Do you all know of another CMS document that speaks to just being able to continue your current, pre-Medicare treatment protocol?
I agree - most appointments are a waste of time. I have had much better luck with nurse practitioners. They not only are CDEs, but they can write the prescriptions too. All of them have been great listeners. My NP in Massachusetts was the bet diabetes expert I have ever been to.
I mostly tell the endo what I need and they send an escript. My endo never asks to see any logs. She think 7.3% is an ok A1C. I do not think this is good. I am now at 6.2% by making my own adjustments....
Just got a Dexcom and just had the doctor sign the faxed order from the diabetes care supplier. So...I could do mostly without an endo. My Endo only wants to see me once a year now....
Here's the CMS that talks about the criteria.
You must meet A or B. Criterion B is:
Criterion B: The patient with diabetes has been on a pump prior to enrollment in Medicare and has documented frequency of glucose self-testing an average of at least 4 times per day during the month prior to Medicare enrollment.
This is also in the memo at the other link.
The link above also confirms that a doctor visit every three months is required to maintain coverage.
One more EDIT to add that I think it means you have to “re-qualify,” but it should just be jumping through the hoop of proving you were on the pump prior to enrollment and that you test at least 4 times a day.
It's nice to see a report about a truly enlightened physician. It continues to mystify me about the ongoing resistance among medicos about the value of a low carb way of eating to diabetics. Things are changing and the day will come when a low carb high fat way of eating will seem sensible to doctors and patients.
My doctor admires the blood glucose results of my way of eating but is quiet when the subject of low carb arises. Maybe this is the sensible middle-ground before the big change.

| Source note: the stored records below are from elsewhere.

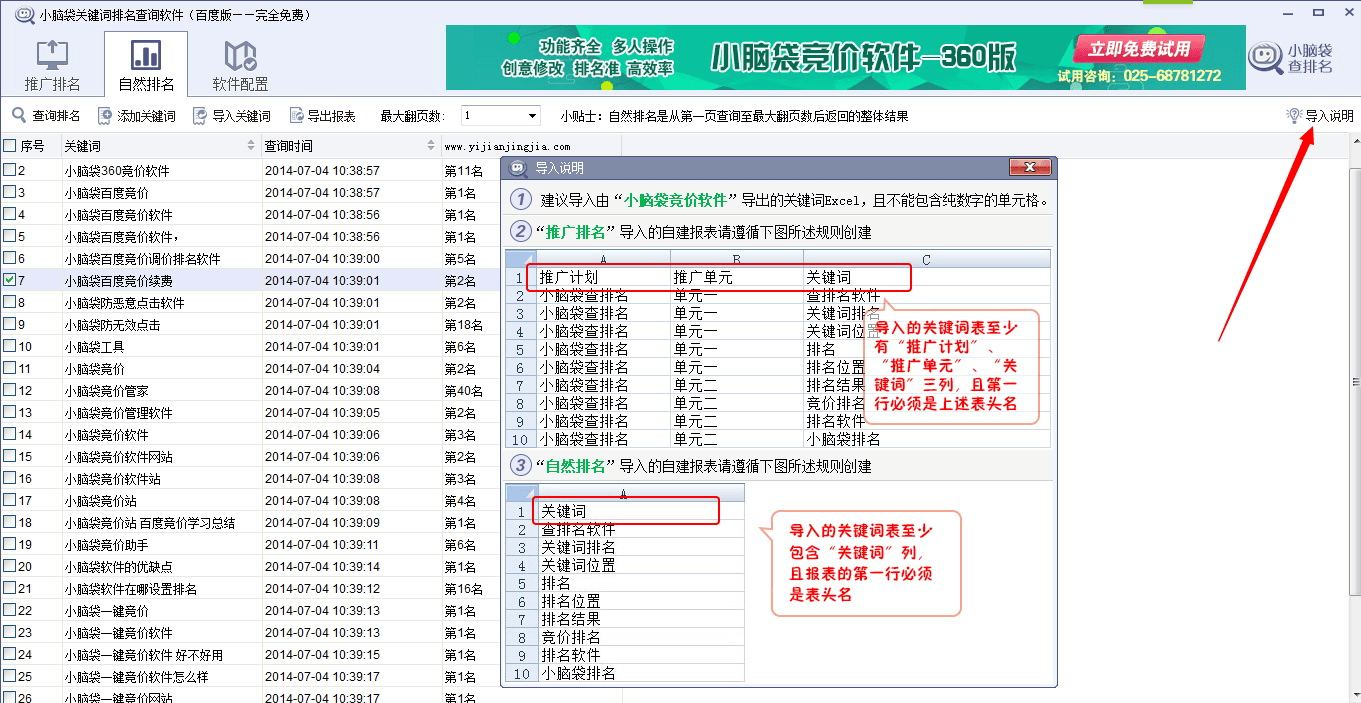This screenshot has height=703, width=1361.
Task: Switch to the 自然排名 tab
Action: 146,65
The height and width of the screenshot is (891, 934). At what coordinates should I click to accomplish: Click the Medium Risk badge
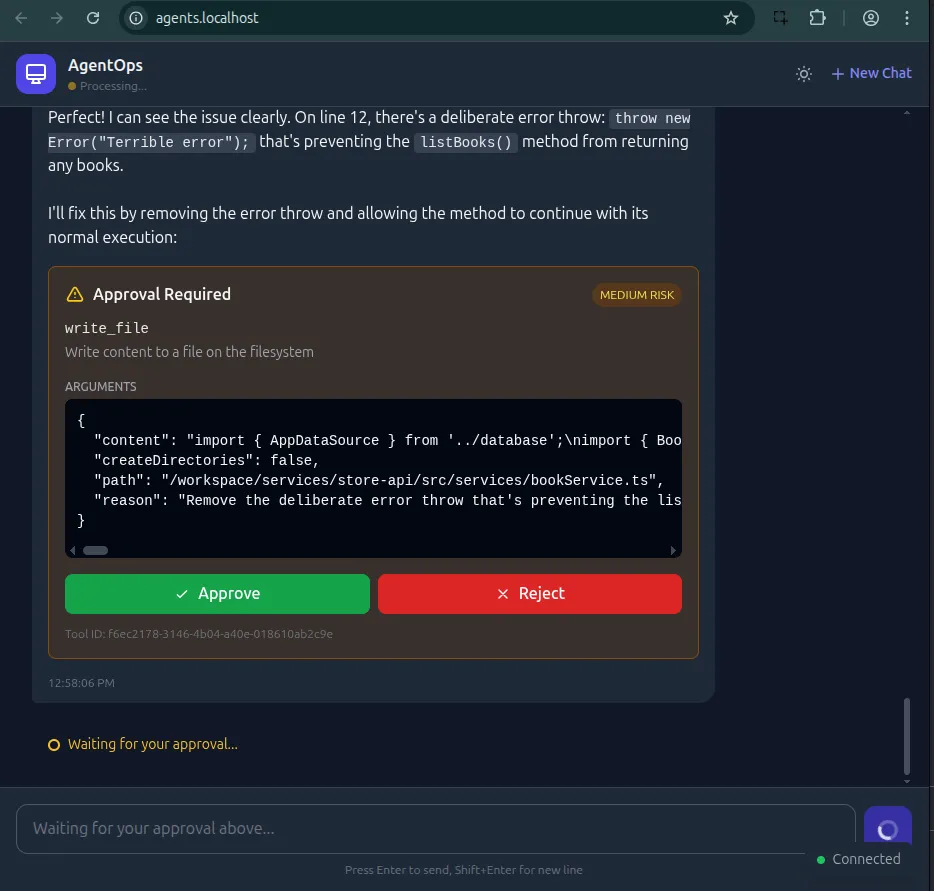click(x=636, y=295)
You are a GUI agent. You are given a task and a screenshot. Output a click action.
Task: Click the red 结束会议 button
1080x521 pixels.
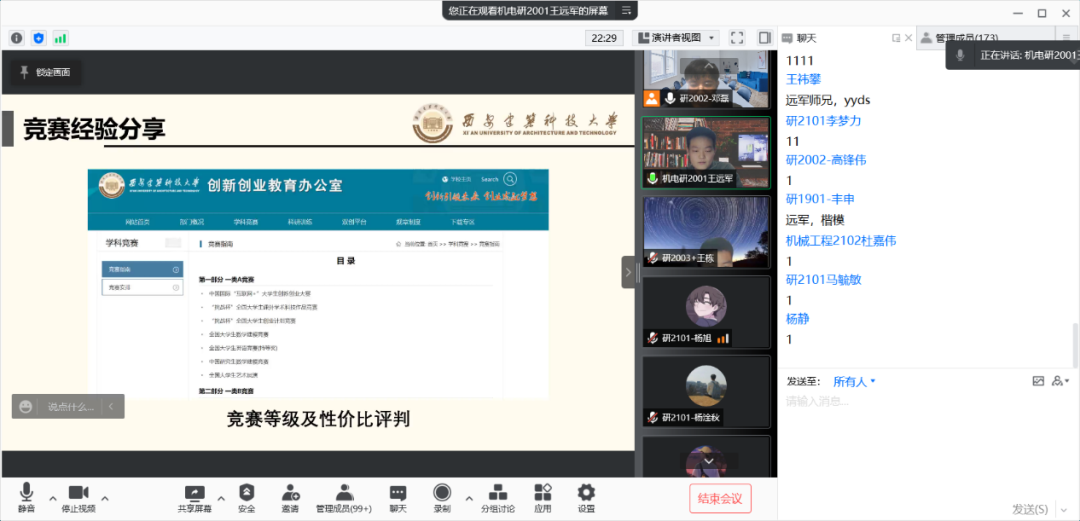point(719,498)
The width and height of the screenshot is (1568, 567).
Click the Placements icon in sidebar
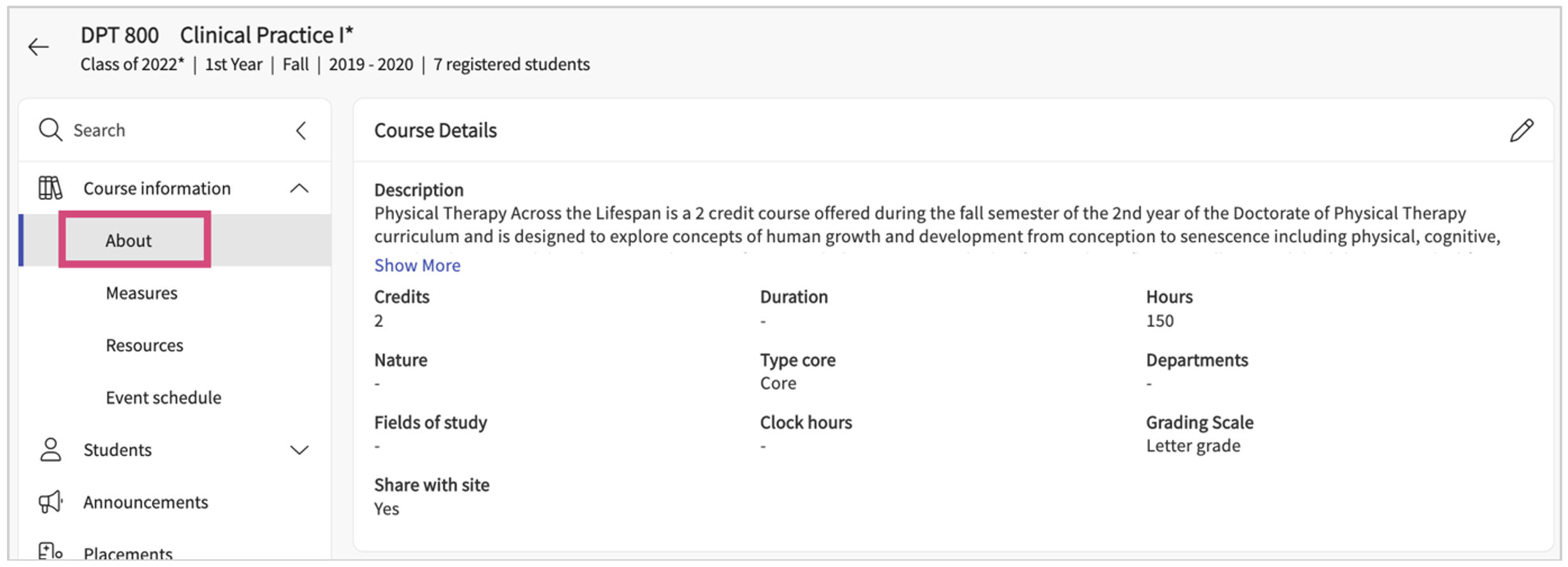(x=50, y=552)
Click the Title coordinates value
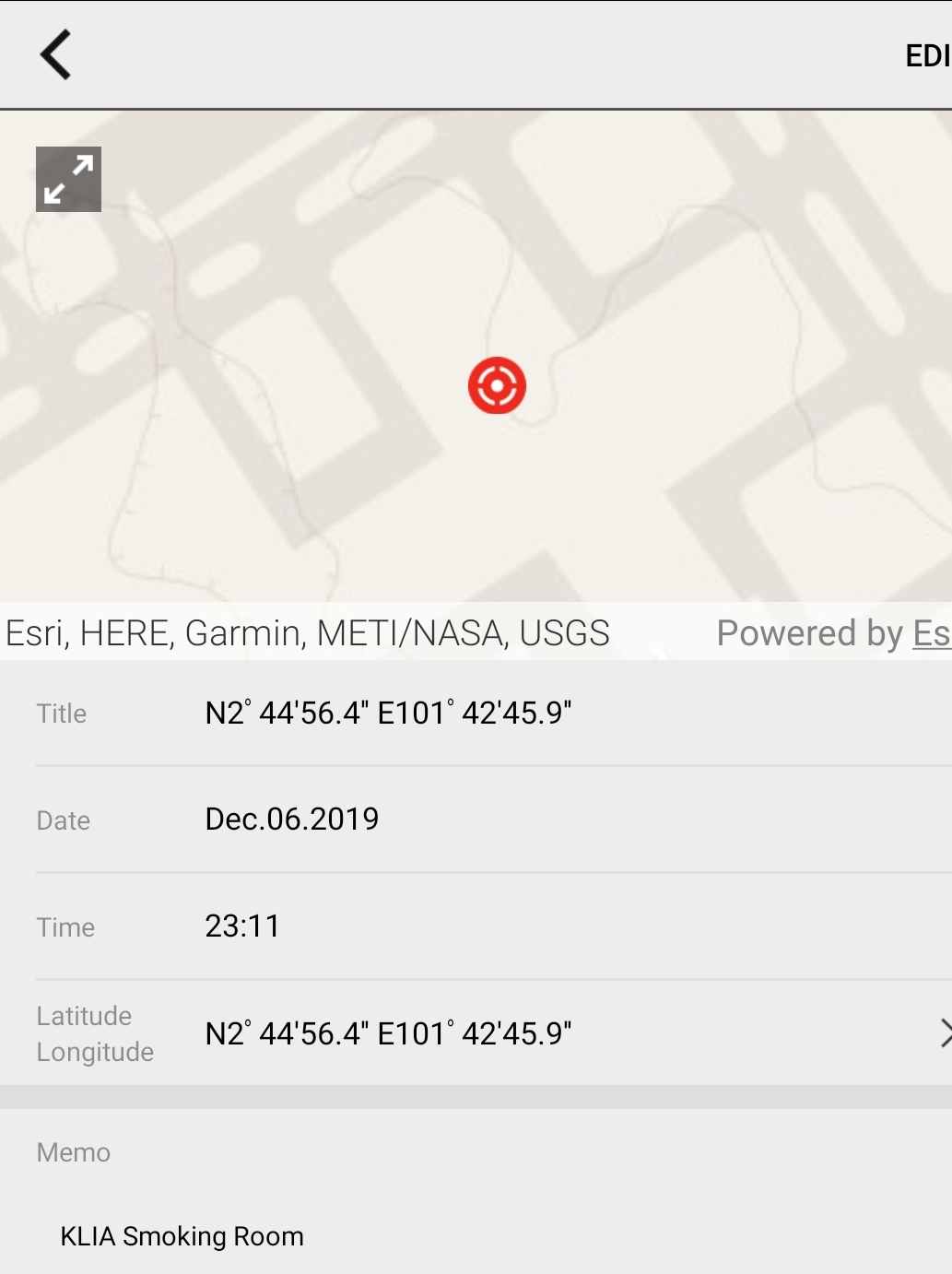952x1274 pixels. click(388, 714)
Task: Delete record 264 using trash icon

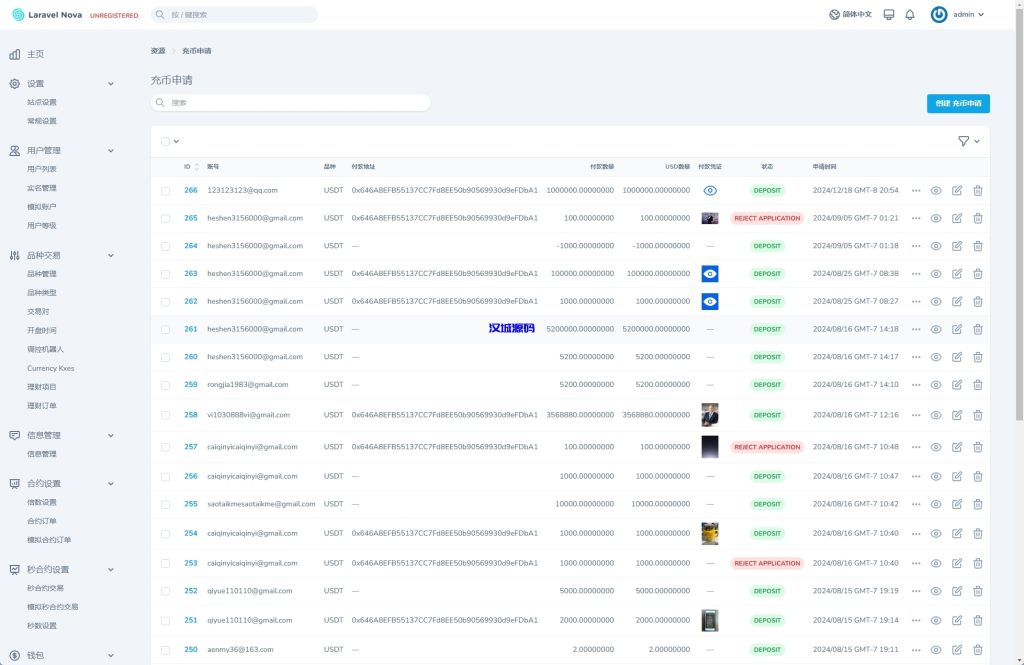Action: [x=978, y=246]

Thank you Shadow!What about this part, though:
In addition to meeting Criterion A or B above, the following general requirements must be met:
The patient with diabetes must be insulinopenic per the updated fasting C-peptide testing requirement, or, as an alternative, must be beta cell autoantibody positive.
Sounds like a T1D (or insulin dependent diabetic of any stripe) will have to have additional testing done to document the condition for Medicare.
While I am deeply concerned about what will happen when I am Medicare eligible in approx. 5 years, and hopeful for changes by that time, I am also concerned for all those going through bureaucratic hassles and denials today.
Actually, "deeply concerned" doesn't cut it ... boiling mad might be better!
Great that you've connected with nurse practitioners and CDE's. Even better is your self-directed path from 7.3% to 6.2% A1c. What's your secret?
The Dexcom CGM can be a real game changer. Good luck with getting started. Most CGM users don't take advantage of regularly uploading their data to analyze their recent trends. It really helps me this way.
You're very welcome! It's an insanely tangled web for people to try and figure out. Between the statutes, regulations, decision memos, random rules, etc., the only thing we can be certain of is somewhere there is always a catch that will let them deny things. :-(
Hell no. I've said it many times, and I will say it again.
Sentiment duly noted.
I found a good, young endo who is on top of her stuff and she only requires me to come in once a year(which she said is strictly for insurance purposes). I started out once every 4 months after dx, but once I nailed down my bgs close to normal, she had nothing left to tell me and we end up talking about our families, etc most of the time. So I slowly went from every 4 months to year. and I would probably go less than that if I could get away with it, unless my numbers start changing drastically.
It makes sense to limit doctor visits if you’re in good BG control and don’t have any other health issues. These visits are not cheap and there’s no lack of demand for the doctor’s time.